**The tasks:**
a – From the mailing list message about the /usr merge, reproduce the passage that begins at the words "So I'd like" and stops after the words "in the future.".
b – In the mailing list message about the /usr merge, what does the writer say the proposed conditional would make it possible to do via prjconf?
c – Pick up the mailing list message about the /usr merge after its last sentence and continue writing it.

**Document segment:**
* Start *

On 11/17/20 9:26 AM, Ludwig Nussel wrote:
Neal Gompa wrote:
On Tue, Nov 17, 2020 at 8:18 AM Ludwig Nussel <ludwig.nussel@suse.de> wrote:
Quite some packages carry around sections like this:
#UsrMerge mkdir $RPM_BUILD_ROOT/sbin ln -s %_sbindir/foo $RPM_BUILD_ROOT/sbin/foo #EndUsrMerge
That was added years ago as preparation of replacing /bin, /sbin, /lib and /lib64 with a symlink and merging the content into their counterparts in /usr. I'm not sure how that was supposed to work in practice though. To actually get rid of resp disable that code even for testing one would have to modify a hundred packages.
So I'd like to replace those comments with a conditional, ie
%if !0%{?usrmerged} mkdir %buildroot/sbin ln -s %_sbindir/foo %buildroot/sbin/foo %endif
That doesn't yet answer the question when and how we finally do the /usr merge. However at least it would be possible to flip a switch via prjconf to stop building compat symlinks in a branch project then. Factory as of today would keep building the packages the way they are now, so no change in content at this point. Using the macro also paves the way to actually test a usr merged environment in staging in the future.

* End *

**Material supplied:**
* Start *

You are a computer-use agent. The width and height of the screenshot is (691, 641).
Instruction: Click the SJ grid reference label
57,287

* End *
* Start *

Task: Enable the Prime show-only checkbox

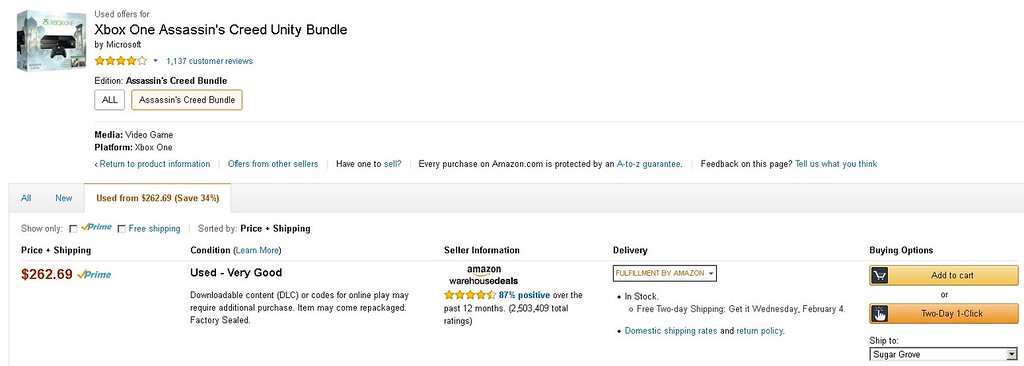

* End *
* Start *

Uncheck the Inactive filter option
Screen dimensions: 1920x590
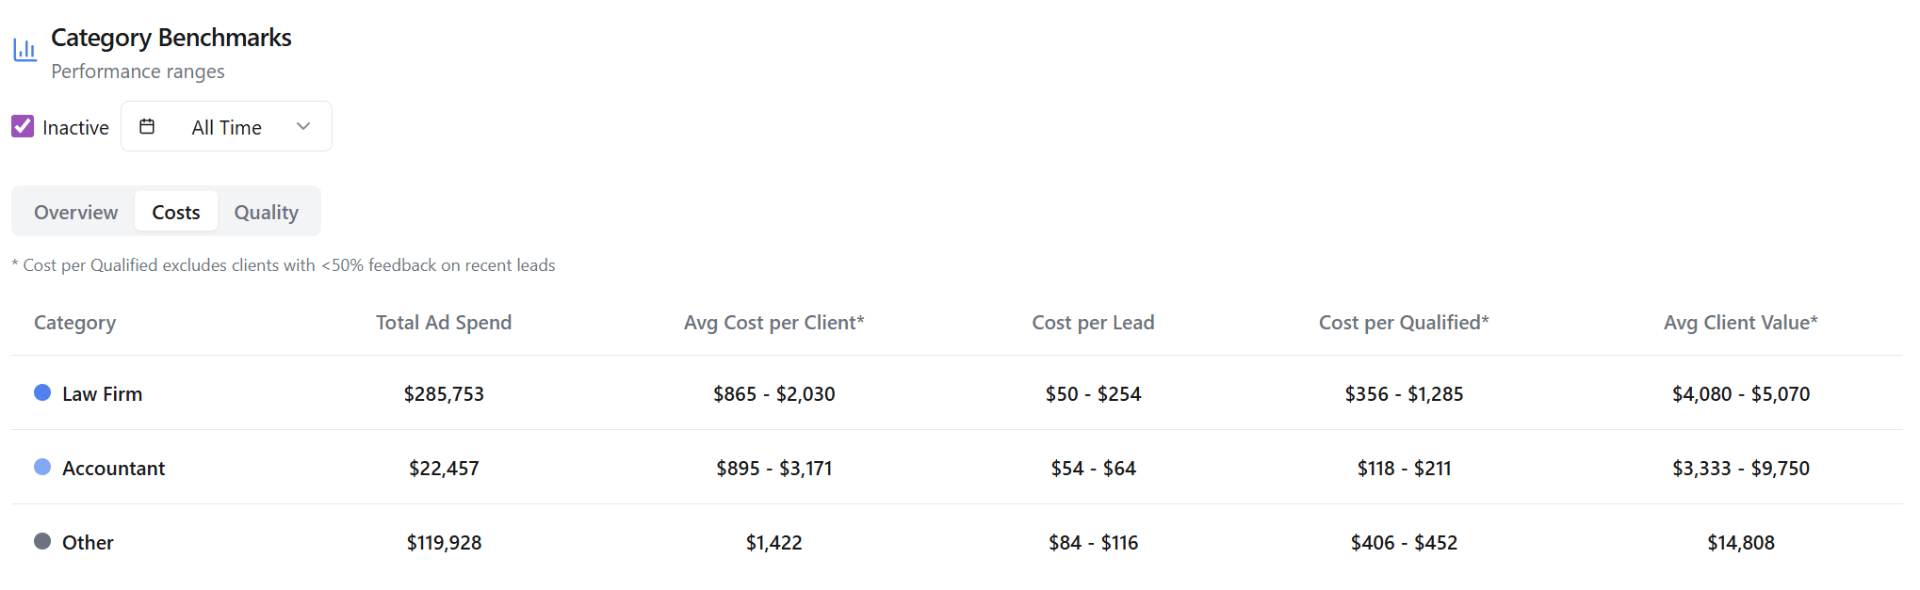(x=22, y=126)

* End *

**Per-task outputs:**
a –
So I'd like to replace those comments with a conditional, ie
%if !0%{?usrmerged} mkdir %buildroot/sbin ln -s %_sbindir/foo %buildroot/sbin/foo %endif
That doesn't yet answer the question when and how we finally do the /usr merge. However at least it would be possible to flip a switch via prjconf to stop building compat symlinks in a branch project then. Factory as of today would keep building the packages the way they are now, so no change in content at this point. Using the macro also paves the way to actually test a usr merged environment in staging in the future.

b – Flip a switch to stop building compat symlinks in a branch project.

c –
So unless there are better ideas I'd just go ahead and adjust all packages that have those symlinks.
I'd more be in favor of just ripping all that stuff out, but yeah, your plan makes sense.
Longer term sure. Right now you can't just rip out eg /bin/bash. That would immediately bring all package builds to a grinding halt :-) Others might cause more subtle breakage either for package builds or at actual installations. So I'm in favor of using a global switch that allows us to prepare packages without causing breakage for users and packagers and then test the whole thing in staging including openQA etc at some point.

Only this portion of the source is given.